Rischioso, perché si presta alle cadute di stile nel patetismo gratuito e nelle lacrime facili, romanzando le storie di personaggi dalle esistenze più o meno, globalmente, famose.
Mister
Chocolat racconta la storia abbastanza nota (in
Francia, perché da noi è praticamente sconosciuta) del primo clown
di colore della storia, l’haitiano Raphael Padilla, diventato
famoso nella Parigi della Belle Èpoque col nome d’arte di Mister
Chocolat. Insieme al “clown bianco” Footit hanno formato una delle
coppie d’oro che ha rivoluzionato l’arte circense, allargando il
numero dei suoi fruitori e consumatori, dei semplici appassionati e
di tutti coloro che l’hanno trasformata in una ragione di vita.

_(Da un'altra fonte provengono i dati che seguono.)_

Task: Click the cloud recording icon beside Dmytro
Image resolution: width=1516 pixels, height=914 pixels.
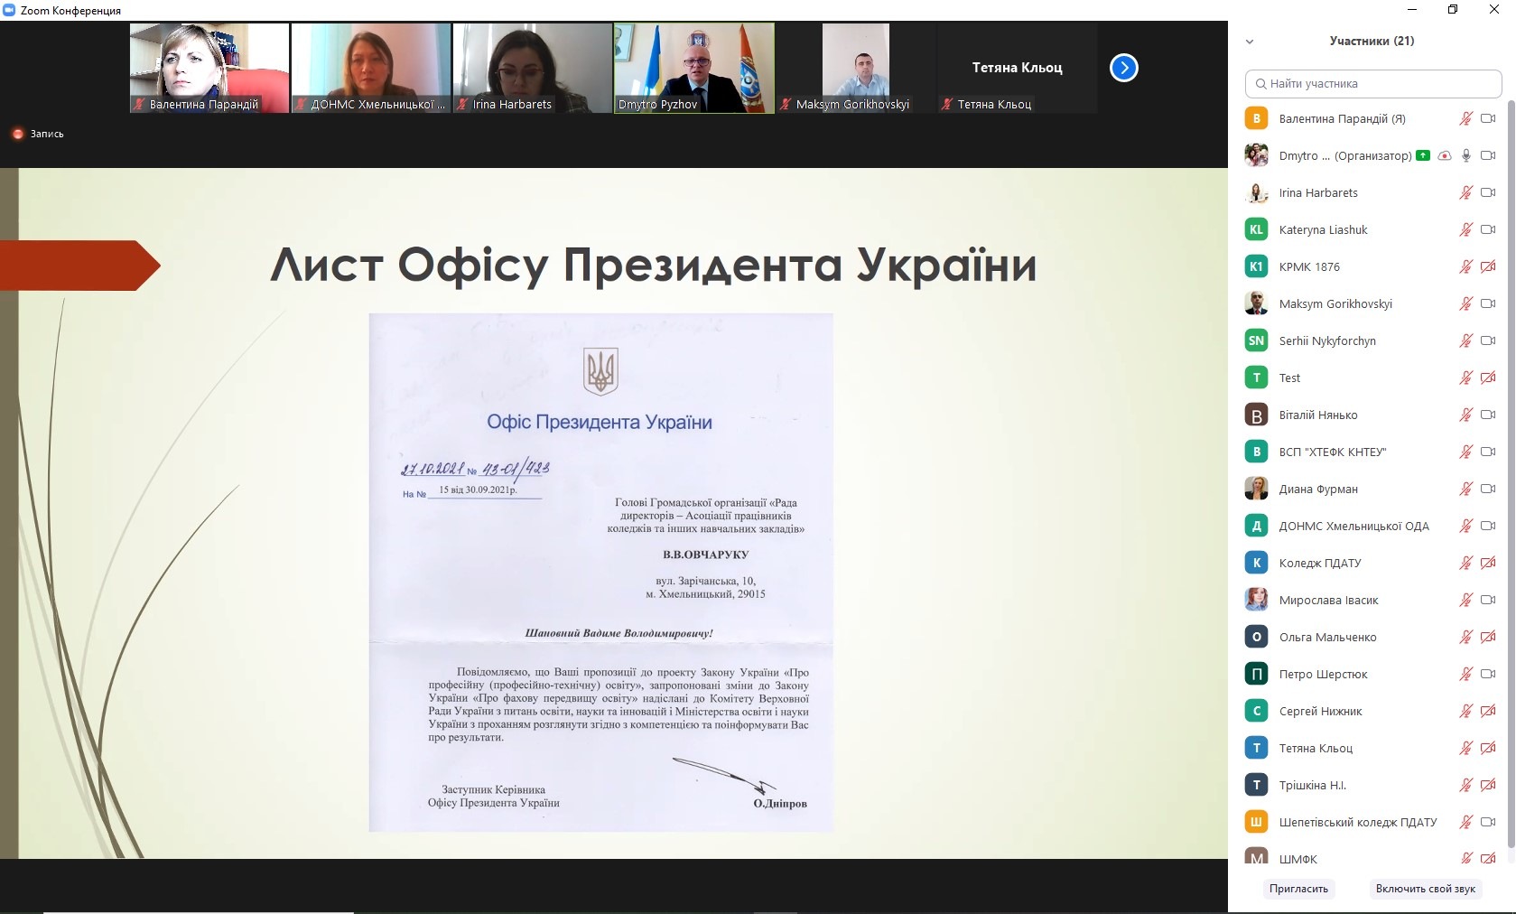Action: click(x=1445, y=155)
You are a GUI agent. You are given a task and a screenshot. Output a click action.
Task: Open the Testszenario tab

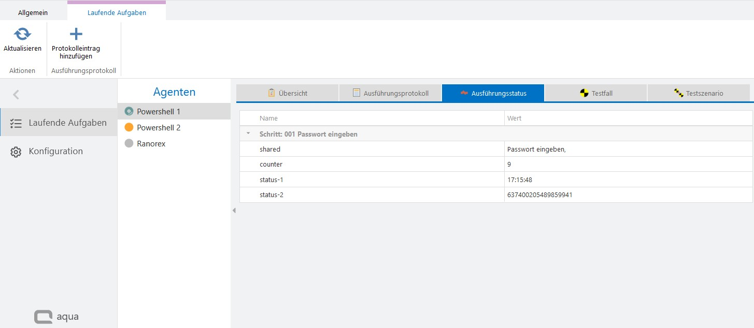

Ma
il film di Zem non si limita a raccontarci la figura del clown, la
maschera buffa sotto le luci scintillanti della ribalta: il
regista, con il suo personale punto di vista, sceglie di romanzare
la storia – per via delle informazioni lacunose a disposizione-
raccontando l’uomo dietro la maschera, quel Raphael che tanto
lottò, in vita, per raggiungere una piena consapevolezza del suo
status e della sua condizione di artista indipendente di colore,
l’unico nel suo genere sulle scene della rivoluzione del secolo.